Exact transcription, pictures omitted: reproduce the listing below.

_ _ _

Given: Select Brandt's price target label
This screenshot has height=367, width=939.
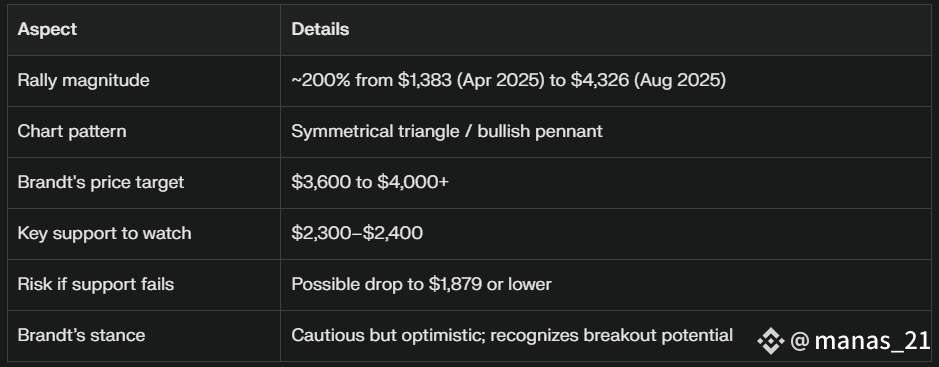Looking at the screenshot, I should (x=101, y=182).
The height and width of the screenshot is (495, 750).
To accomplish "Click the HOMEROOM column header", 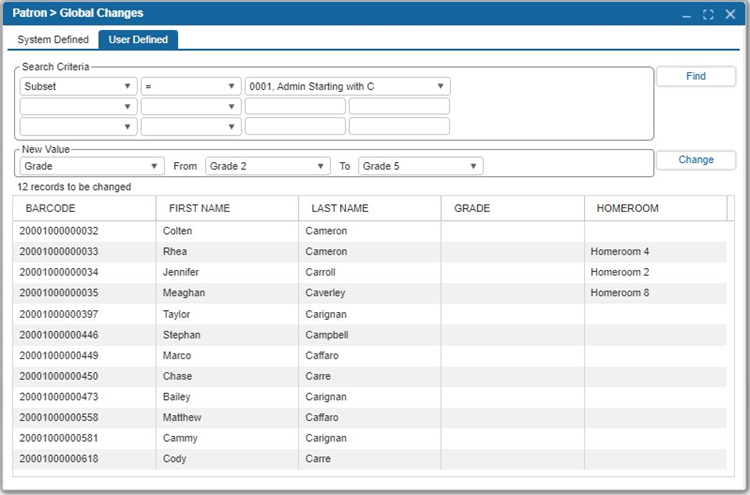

_ _ _

[Output of the exercise]:
Given: Select Brandt's price target label
This screenshot has height=367, width=939.
Looking at the screenshot, I should (x=101, y=182).
The height and width of the screenshot is (495, 750).
To accomplish "Click the HOMEROOM column header", 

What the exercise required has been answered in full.